Supercar races at Bathurst and Sandown do involve distances of 1,000km and 500km respectively, but, unlike the Adelaide event, the cars must have multiple drivers.
Gaining notoriety
The circuit was tweaked with the removal of an awkward chicane to create Turn Eight — a notoriously challenging, 210 kilometres-per-hour righthander that has since claimed many vehicles.
Five-time Supercars champion Mark Skaife said it was probably the "wildest corner in Australian motorsport".
"Peter Brock used to say that great racetracks have got consequences," he said.
"This is what this one's got — if you make a mistake, it bites you and it bites you hard.
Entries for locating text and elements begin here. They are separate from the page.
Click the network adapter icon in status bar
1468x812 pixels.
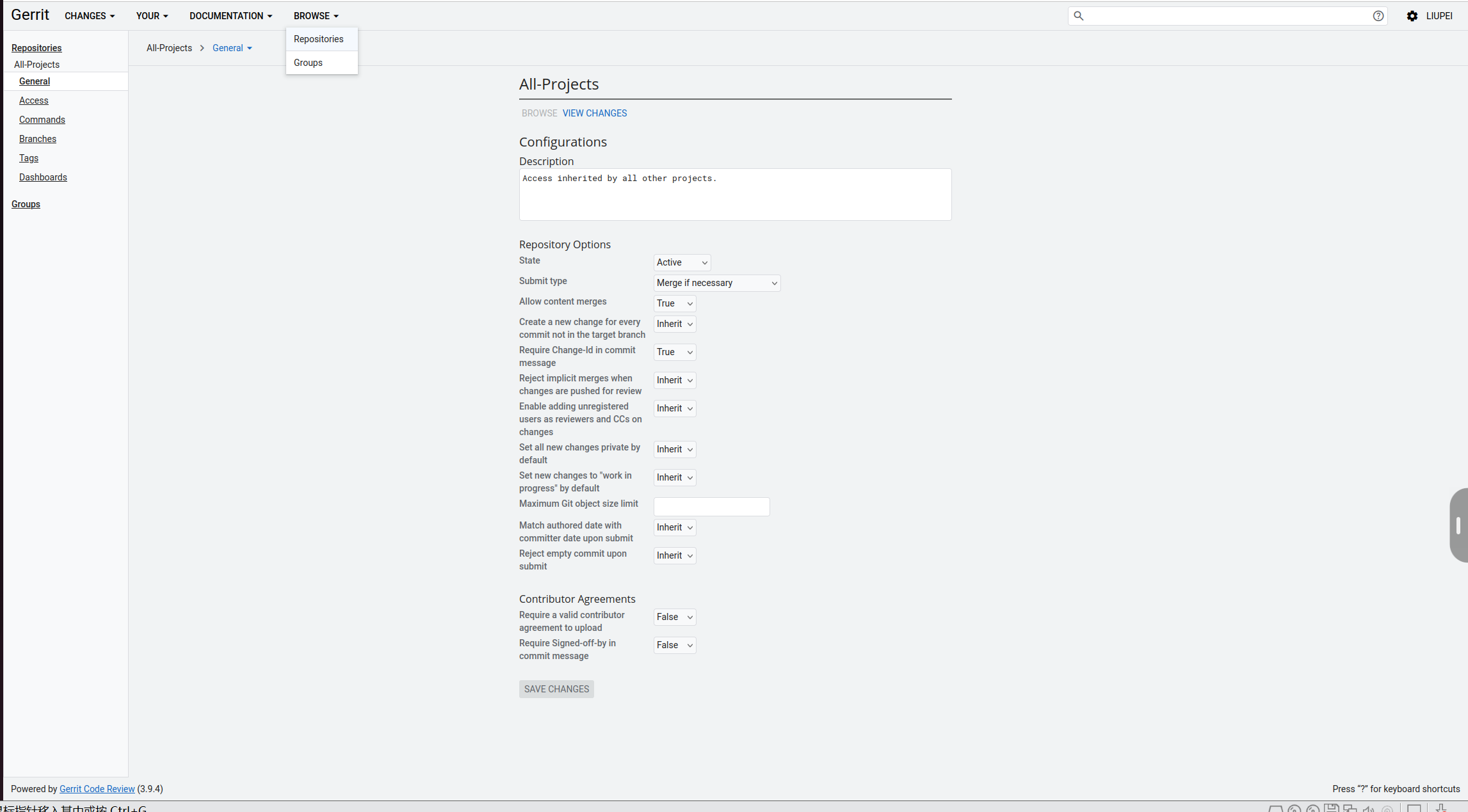[1350, 809]
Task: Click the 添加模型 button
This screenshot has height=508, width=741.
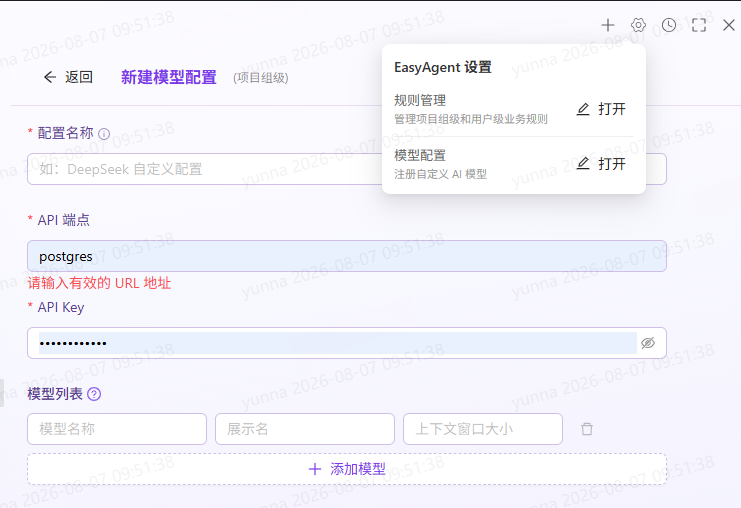Action: click(347, 469)
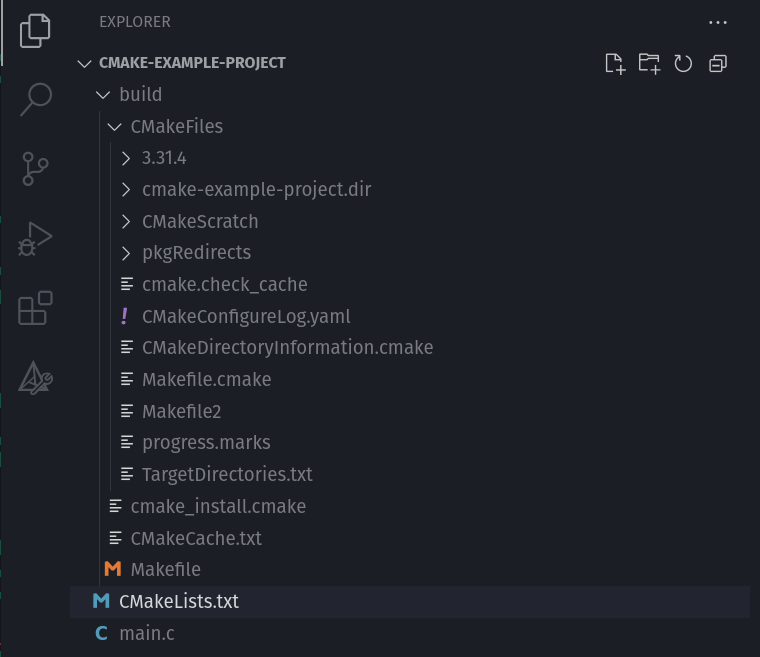Open the Run and Debug view
Image resolution: width=760 pixels, height=657 pixels.
pyautogui.click(x=35, y=239)
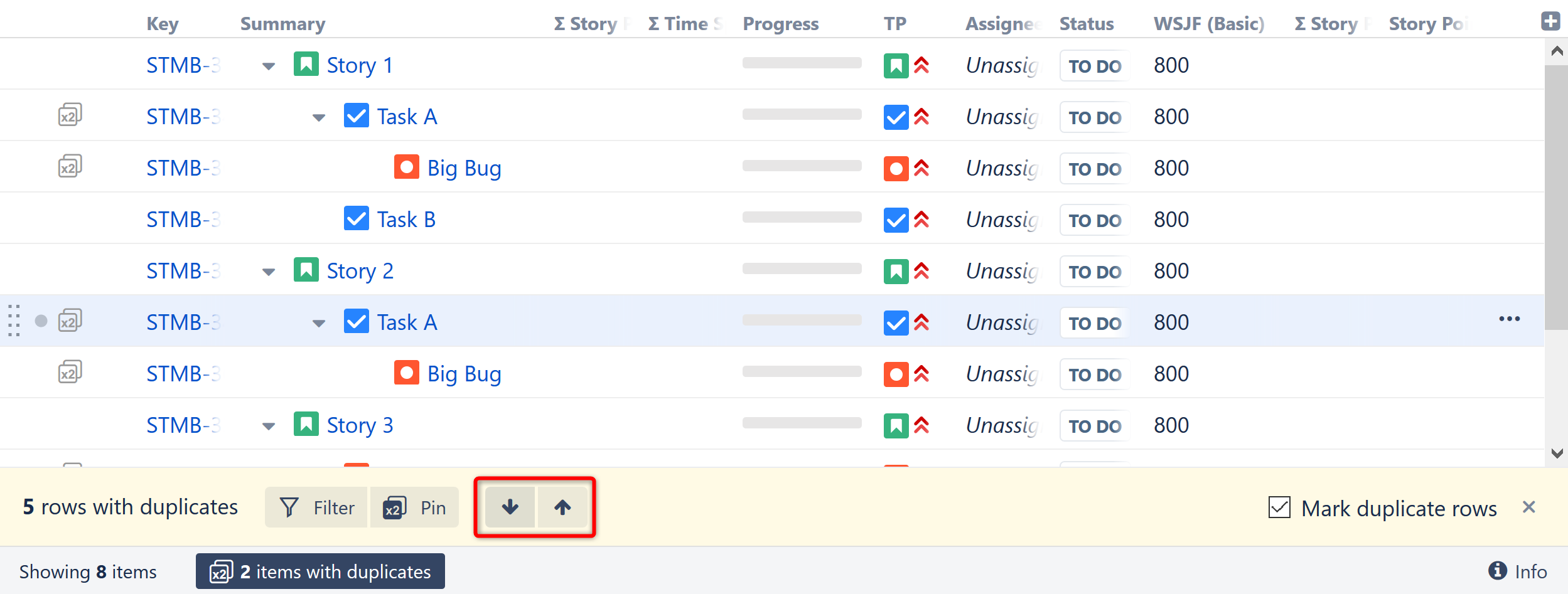
Task: Toggle the Mark duplicate rows checkbox
Action: pos(1279,507)
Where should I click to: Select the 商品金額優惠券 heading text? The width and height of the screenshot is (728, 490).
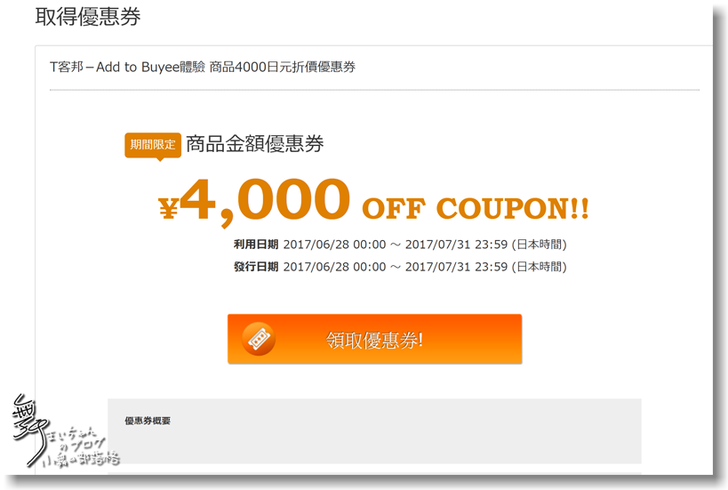click(255, 144)
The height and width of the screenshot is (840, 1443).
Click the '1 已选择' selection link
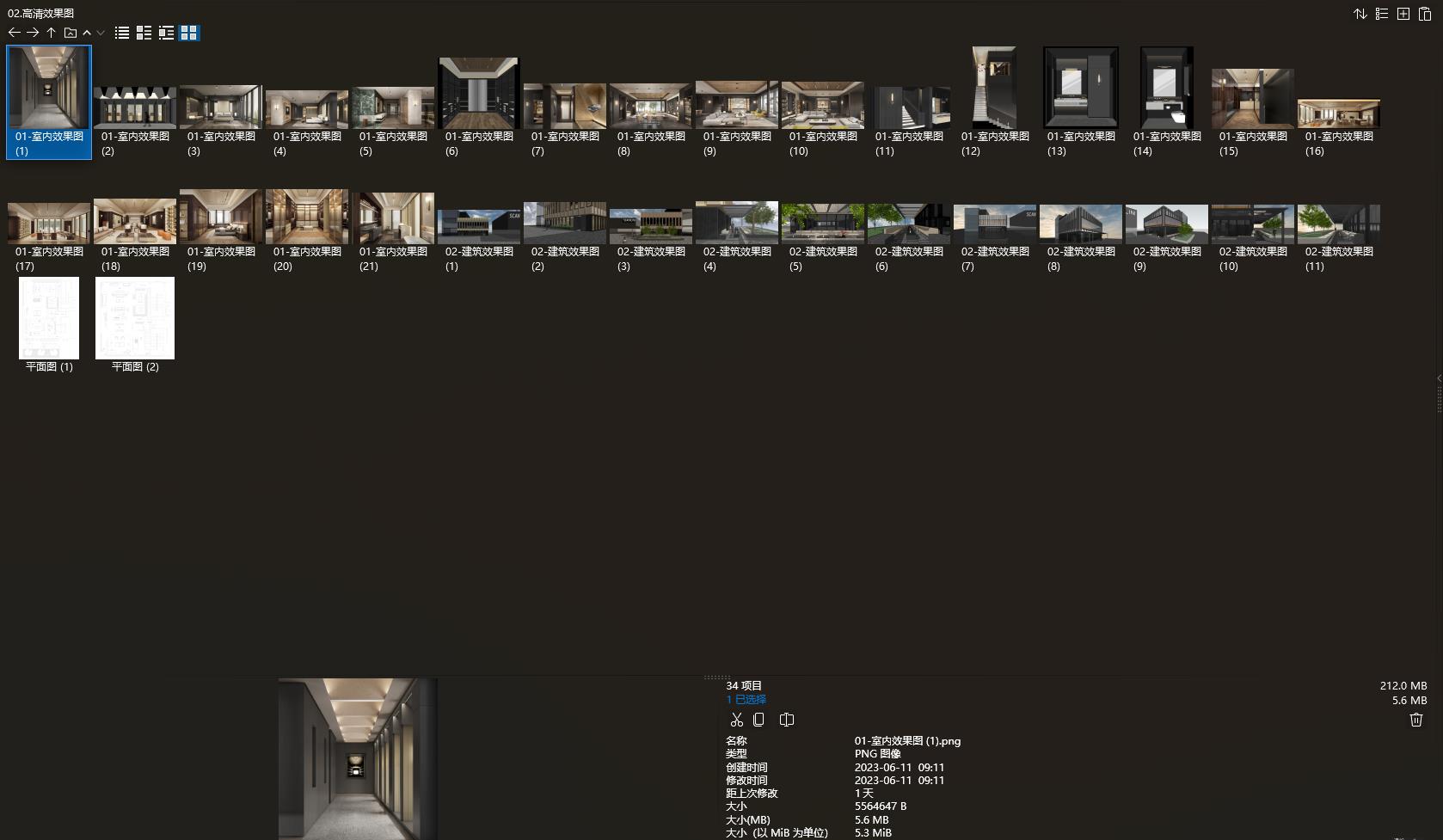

"It's unforgiving, it's got a hero corner … it's the reason people ride big waves or jump out of planes — we love it."
Craig Lowndes, a three-time championship winner who won Bathurst seven times, was the winner at Adelaide's inaugural race in 1999.
He described Turn Eight as a "hold your breath" corner.
"We can't talk about Adelaide without talking about the infamous Turn Eight," Lowndes said.
"Thankfully, I never went in there, but teammates have."
He said Adelaide was the first race where drivers realised they needed to increase their level of fitness and mental strength to be successful.
"When you walk back into the paddock on the Sunday morning with blisters on your hands, sore feet, a sore back, and knowing that you've got to another 78 laps, it's brutal," Lowndes said.
"Physically, this is as tough as it gets for the drivers."
Drawing a crowd
The first race in 1999 drew what was a record crowd of 158,000 people for the Australian Touring Car Championship.
Rising crowd numbers in the following years prompted organisers to turn what was a three-day event into a four-day event that attracted more than 200,000 people in 2003, and a record of 291,000 in 2008.
But in 2020, when it drew its lowest crowd in 17 years of 206,000 — still the largest crowd of any Supercar event in Australia — it failed to impress the South Australian Tourism Commission and former Liberal government.
After originally postponing it due to COVID-19 restrictions in 2021, the government later announced it was scrapping the race altogether.
It was brought back by the current Labor government to fulfil an election pledge in 2022.
Murphy said the Adelaide 500 set a standard that every other event in Australia could use as a benchmark.
"We've had other examples that haven't worked anywhere near as good as what this event, and this circuit, has," he said.
"The location of it to the city, the Parklands, the semi-street, semi-permanent circuit it's got set up, it's quite unique and just incredibly special to everyone that's ever come here.
"Adelaide, South Australia, really has this amazing asset that's revered around the world in motorsport.
"It put [Supercars] on the map."
The Adelaide 500 started on Thursday and finishes on Sunday.